Meine Oma stammt aus Ostpreußen, deshalb nannte sie mich "Giselchen". Meine Handarbeitskenntnisse verdanke ich ihr und meiner Mutter. So soll dieser Blog nicht nur dies "Erbe" widerspiegeln, sondern auch an das ferne Ostland erinnern, das ich selbst nicht kennenlernen konnte. Ich möchte hier außerdem einige meiner Strickarbeiten archivieren. Wenn ich ein gelungenes Werk zeigen und die Strickerfahrungen mit Gleichgesinnten teilen könnte, wäre meine Freude übergroß. Handarbeit, Besinnliches, Erhaltenswürdiges und erinnern an längst Vergangenes, das möchte ich in meinem Blog...lasst uns wie die Kinder Freude haben.

Mittwoch, 20. April 2011

Brotsuppe mit Sultaninen, Trockenpflaumen und Mehlklößen

Heute ist mal wieder Zeit für ein Rezept aus Ostpreußen. Den Ostpreußen sagte man nach, sie hätten eine dämonische Lust am Saufen, Raufen und Rauchen gehabt...und natürlich auf fettes Essen. Aber sie waren fleißig und sparsam und ließen nichts verderben. Verwertet wurden auch alte Brotreste. Ich kenne Omas Brotsuppe noch aus meiner Kindheit und habe sie als "ziemlich süß" in Erinnerung.

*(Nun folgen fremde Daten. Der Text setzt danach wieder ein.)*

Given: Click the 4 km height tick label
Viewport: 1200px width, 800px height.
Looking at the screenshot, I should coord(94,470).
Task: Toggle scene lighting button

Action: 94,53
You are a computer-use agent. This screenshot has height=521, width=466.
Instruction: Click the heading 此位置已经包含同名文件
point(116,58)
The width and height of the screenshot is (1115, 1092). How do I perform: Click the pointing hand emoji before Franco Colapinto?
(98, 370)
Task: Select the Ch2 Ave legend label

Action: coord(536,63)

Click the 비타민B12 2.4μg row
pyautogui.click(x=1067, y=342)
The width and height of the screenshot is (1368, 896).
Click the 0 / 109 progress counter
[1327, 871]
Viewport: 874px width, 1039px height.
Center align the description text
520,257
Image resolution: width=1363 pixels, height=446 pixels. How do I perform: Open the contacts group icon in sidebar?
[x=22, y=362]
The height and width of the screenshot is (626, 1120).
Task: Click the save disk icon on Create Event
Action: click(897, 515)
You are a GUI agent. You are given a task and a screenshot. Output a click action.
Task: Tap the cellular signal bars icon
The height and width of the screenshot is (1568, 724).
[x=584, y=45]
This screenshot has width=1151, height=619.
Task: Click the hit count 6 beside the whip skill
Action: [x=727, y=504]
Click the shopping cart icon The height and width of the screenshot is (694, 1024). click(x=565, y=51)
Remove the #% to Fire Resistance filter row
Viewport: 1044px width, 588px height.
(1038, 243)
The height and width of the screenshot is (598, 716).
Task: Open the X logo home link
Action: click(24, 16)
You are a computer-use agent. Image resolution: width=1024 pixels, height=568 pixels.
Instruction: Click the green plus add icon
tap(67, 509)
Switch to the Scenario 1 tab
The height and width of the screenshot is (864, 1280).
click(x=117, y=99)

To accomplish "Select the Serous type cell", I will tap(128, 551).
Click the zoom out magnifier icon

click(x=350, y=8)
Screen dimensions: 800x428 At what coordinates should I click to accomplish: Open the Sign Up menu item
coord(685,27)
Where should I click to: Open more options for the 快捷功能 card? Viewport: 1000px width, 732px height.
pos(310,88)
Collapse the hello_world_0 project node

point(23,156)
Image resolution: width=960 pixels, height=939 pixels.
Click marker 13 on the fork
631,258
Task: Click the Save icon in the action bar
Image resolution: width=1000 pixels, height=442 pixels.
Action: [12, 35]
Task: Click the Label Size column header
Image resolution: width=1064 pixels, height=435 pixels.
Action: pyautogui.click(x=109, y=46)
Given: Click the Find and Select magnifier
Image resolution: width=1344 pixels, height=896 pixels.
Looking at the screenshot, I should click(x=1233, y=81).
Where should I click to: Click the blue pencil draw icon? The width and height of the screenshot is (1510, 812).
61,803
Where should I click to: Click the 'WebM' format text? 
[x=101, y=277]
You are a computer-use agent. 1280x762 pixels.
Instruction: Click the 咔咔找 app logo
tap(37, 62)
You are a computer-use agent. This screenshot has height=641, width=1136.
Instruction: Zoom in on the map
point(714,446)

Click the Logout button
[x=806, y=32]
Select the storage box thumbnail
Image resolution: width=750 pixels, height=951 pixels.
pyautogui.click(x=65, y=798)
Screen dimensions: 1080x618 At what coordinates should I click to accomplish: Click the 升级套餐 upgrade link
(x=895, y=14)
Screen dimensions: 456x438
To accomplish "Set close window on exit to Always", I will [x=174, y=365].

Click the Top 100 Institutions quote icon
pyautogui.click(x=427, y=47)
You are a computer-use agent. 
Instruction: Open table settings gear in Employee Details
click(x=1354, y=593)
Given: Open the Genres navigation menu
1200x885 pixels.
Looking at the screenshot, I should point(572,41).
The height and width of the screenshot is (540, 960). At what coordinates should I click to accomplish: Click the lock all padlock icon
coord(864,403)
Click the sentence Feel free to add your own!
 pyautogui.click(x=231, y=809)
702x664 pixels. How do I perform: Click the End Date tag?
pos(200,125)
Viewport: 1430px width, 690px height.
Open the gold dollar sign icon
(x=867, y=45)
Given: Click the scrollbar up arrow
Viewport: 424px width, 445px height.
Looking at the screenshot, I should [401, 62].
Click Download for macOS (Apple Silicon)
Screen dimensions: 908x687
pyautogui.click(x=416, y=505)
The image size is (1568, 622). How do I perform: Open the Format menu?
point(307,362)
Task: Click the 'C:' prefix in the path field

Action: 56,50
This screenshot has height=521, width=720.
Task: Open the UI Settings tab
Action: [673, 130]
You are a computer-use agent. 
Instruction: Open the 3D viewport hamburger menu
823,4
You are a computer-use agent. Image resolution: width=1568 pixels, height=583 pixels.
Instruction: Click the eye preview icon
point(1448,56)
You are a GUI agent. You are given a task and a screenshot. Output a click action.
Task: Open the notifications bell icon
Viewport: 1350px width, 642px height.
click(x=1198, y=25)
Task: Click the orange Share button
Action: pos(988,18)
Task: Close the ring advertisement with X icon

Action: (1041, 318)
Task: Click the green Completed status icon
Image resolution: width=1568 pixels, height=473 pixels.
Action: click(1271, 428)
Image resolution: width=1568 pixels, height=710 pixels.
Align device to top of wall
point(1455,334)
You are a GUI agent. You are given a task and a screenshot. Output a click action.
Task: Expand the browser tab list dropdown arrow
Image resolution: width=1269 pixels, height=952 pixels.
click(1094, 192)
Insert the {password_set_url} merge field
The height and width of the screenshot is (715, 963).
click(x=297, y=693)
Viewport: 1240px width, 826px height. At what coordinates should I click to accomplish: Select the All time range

Foto: Silke Kaiser - Pixelio.de

Foto: Egon Häbig - Pixelio.de
Zutaten für 4 Personen:

200 g trockenes Brot (auch Kanten)
150 g Sultaninen
ca. 15  Trockenpflaumen
5 Nelken
1/2 Teel. Zimt
3 Esslöffel Zucker
eine Prise Salz
1/4 l saure Sahne
3 EL süße Sahne
Saft von 1/2 Zitrone
1 EL Butter

Die Brotreste in Würfel schneiden und  zwei Stunden lang in 1 Liter kaltem Wasser einweichen. Sultaninen und Pflaumen ebenfalls einweichen. Dann die eingeweichten Brotreste mit Nelken und Zimt gut durchkochen lassen; anschließend durch ein Sieb streichen. Die Suppe mit den eingeweichten Sultaninen und Pflaumen, einer Prise Salz und dem Zucker unter ständigem Rühren noch einmal aufkochen lassen. Zum Schluss wird die Sahne untergerührt und alles mit Zitronensaft abgeschmeckt. Vor dem Servieren die Butter in die Suppe geben.   
 Für die Klöße:
50-100 g Mehl mit Wasser andicken, bis ein zähflüssiger Teig entsteht, den man mit einem Teelöffel abstechen kann. Die Mehlklöße 10 Minuten in der fertigen Suppe ziehen lassen.

Guten Appetit!

Kommentare:

  1. Das ist mal ein Rezept , das hätte ich vor paar Tage gebraucht als ich Brot übrig hatte und es weg musste.
    Dankeschön das werde ich auf mein Merkzettel schreiben...
    Ich liebe so Rezepte aus dieser Zeit.

    Schöne Ostergrüsse Elke

    AntwortenLöschen
  2. liebe Gisela, ja das mit der Brotsuppe kenne ich noch jeden Morgen, aber etwas anders, das Brot in Würfel eingebrockt in Malzkaffe, ein Löffel kalte Butter rein, etwas Zucker, und das ganze nannte man Eingebrocktes und jeden früh, jeden Tag, ich denke Jahre….
    man sieht was daraus geworden ist….
    wir strotzen vor Gesundheit!
    liebe Grüße Jasmin

    AntwortenLöschen
  3. Jasmin, die Suppe gab es glücklicherweise bei uns nur ein Mal im Monat, wenn sich genügend Reste gesammelt hatten. Da gingen die Kaninchen vor.

    Elke, ich hoffe, Dir schmeckt die Suppe. Herzliche Ostergrüße zurück!